An identity in question
By John DeFore
Friday, Dec. 16, 2011
As slender as its protagonist, with a disdain for extraneous plot mechanics befitting its lazy-summer setting, Celine Sciamma's French import "Tomboy" offers dramatically loaded situations but sees no reason to exploit them.
Its title, and its advertisements, inform us that the star is a girl, but viewers would otherwise have no idea at first. If the word "tomboy" conjures visions of pigtailed scamps bent on proving girls can do anything boys can, the character we know as Mikael prefers to avoid that question entirely: Though her parents, who have just relocated the family, don't know, Mikael (whose given name is Laure) introduces herself to new neighbors as a boy and spends solitary hours in front of a mirror trying to perfect the illusion.

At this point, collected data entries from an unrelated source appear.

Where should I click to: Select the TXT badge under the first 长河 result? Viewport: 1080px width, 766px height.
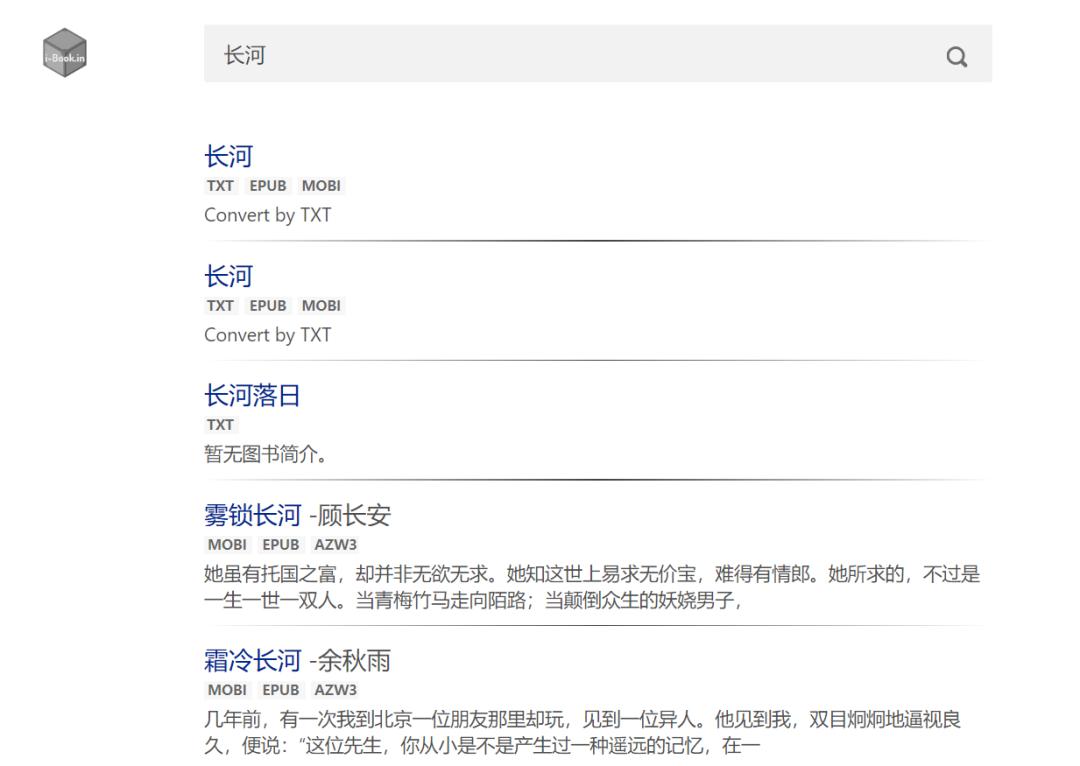(x=220, y=185)
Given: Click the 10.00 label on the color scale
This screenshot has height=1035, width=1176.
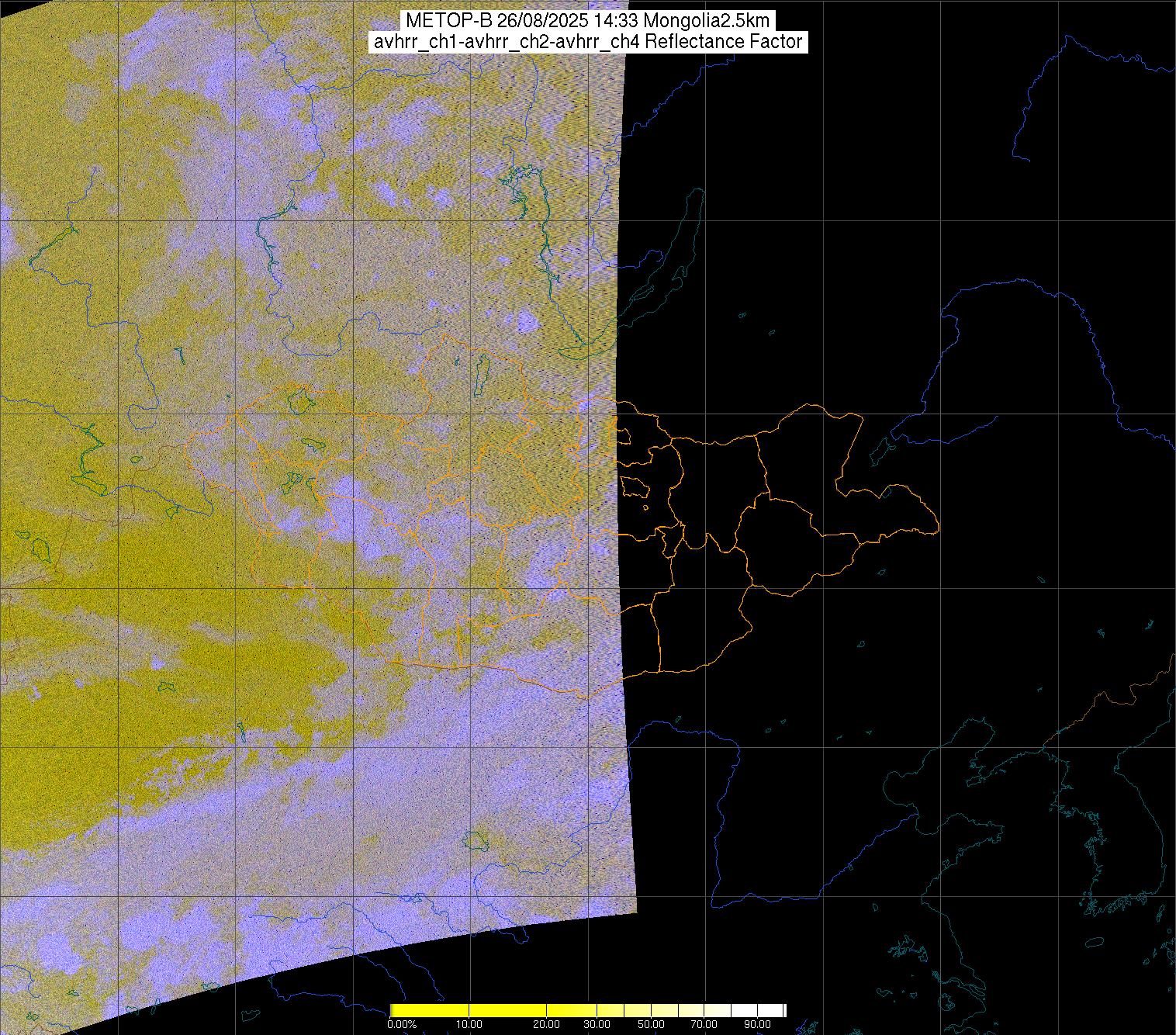Looking at the screenshot, I should (x=469, y=1024).
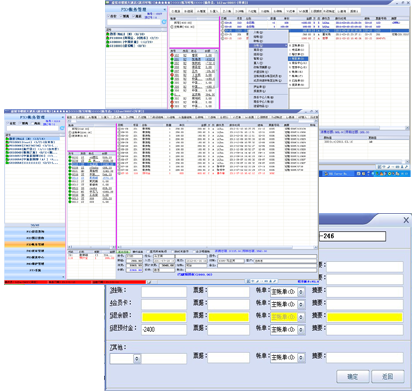Toggle the third filter checkbox in the middle window's sidebar
This screenshot has width=412, height=391.
(33, 123)
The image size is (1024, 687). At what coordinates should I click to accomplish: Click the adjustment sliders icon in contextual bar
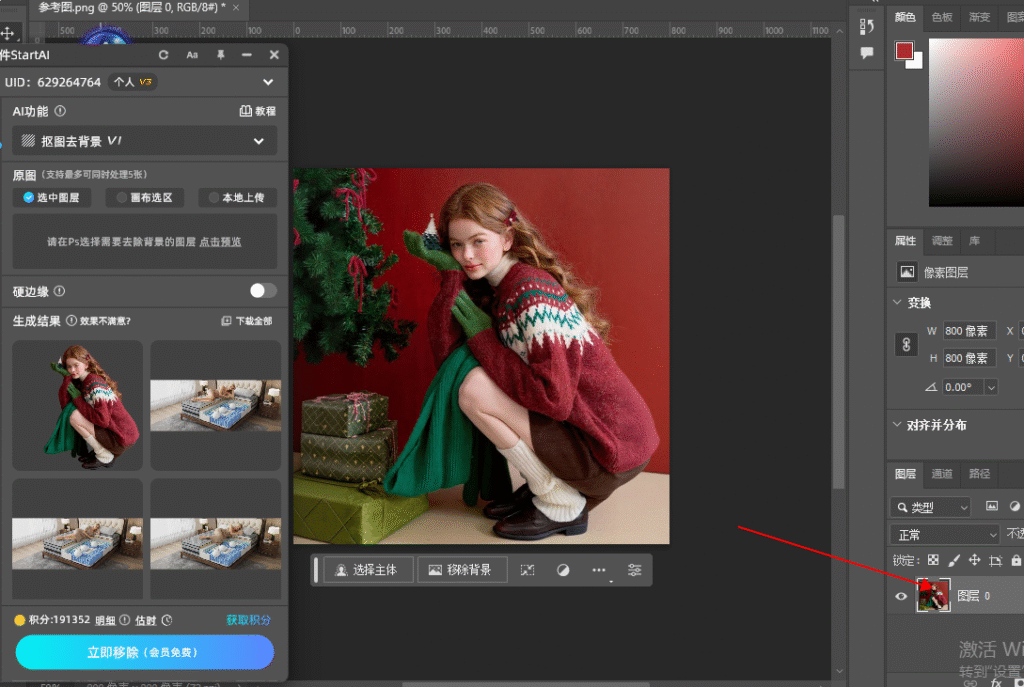(x=635, y=570)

If the character is vigilant about outward appearance, preteen actress Zoe Heran works from the inside out - letting her shoulders droop in a way girls don't, projecting new-boy wariness in which curious eyes are balanced by a nearly scowling mouth. Heran is so effective, despite not seeming to work at it, that even after the credits roll one wants to refer to the character as "him."
The movie itself doesn't share Mikael's need to appear aloof. Sciamma gives her heroine a warm, supportive home where Mom is days away from delivering a new baby (this one actually is a boy) and little sister Jeanne loves her older sibling so sweetly (she's the closest thing here to a Hollywood cutie pie) that she'll play along with the "Mikael" charade just so she's allowed to be nearby.
Sciamma pictures the story in dappled sunlight and wooded fields that, though not far from dull apartment blocks, have an out-of-time seductiveness.
Despite the movie's lack of a forward-pushing narrative, its individual sequences are far from inert. Viewers may grit their teeth sympathetically when, say, a swimsuit-clad Mikael gets in a wrestling match vigorous enough to threaten exposure. They certainly will worry for Lisa, the quiet girl who befriends Mikael and, sensing something different about him, develops a crush.
Every advance Lisa makes is a step toward her first heartbreak and also a reminder that Laure has started something that can only end badly, and soon. "Tomboy" doesn't shy from the inevitable, but it allows the truth to emerge without inflated confrontations and tearful hysterics. The most awkward conversations, in fact, occur off-screen.
"Tomboy" feels no need to investigate why Laure does what she does and certainly doesn't want to get bogged down watching as adults around her try to decide what to think.
Contains one brief instance of non-sexual nudity.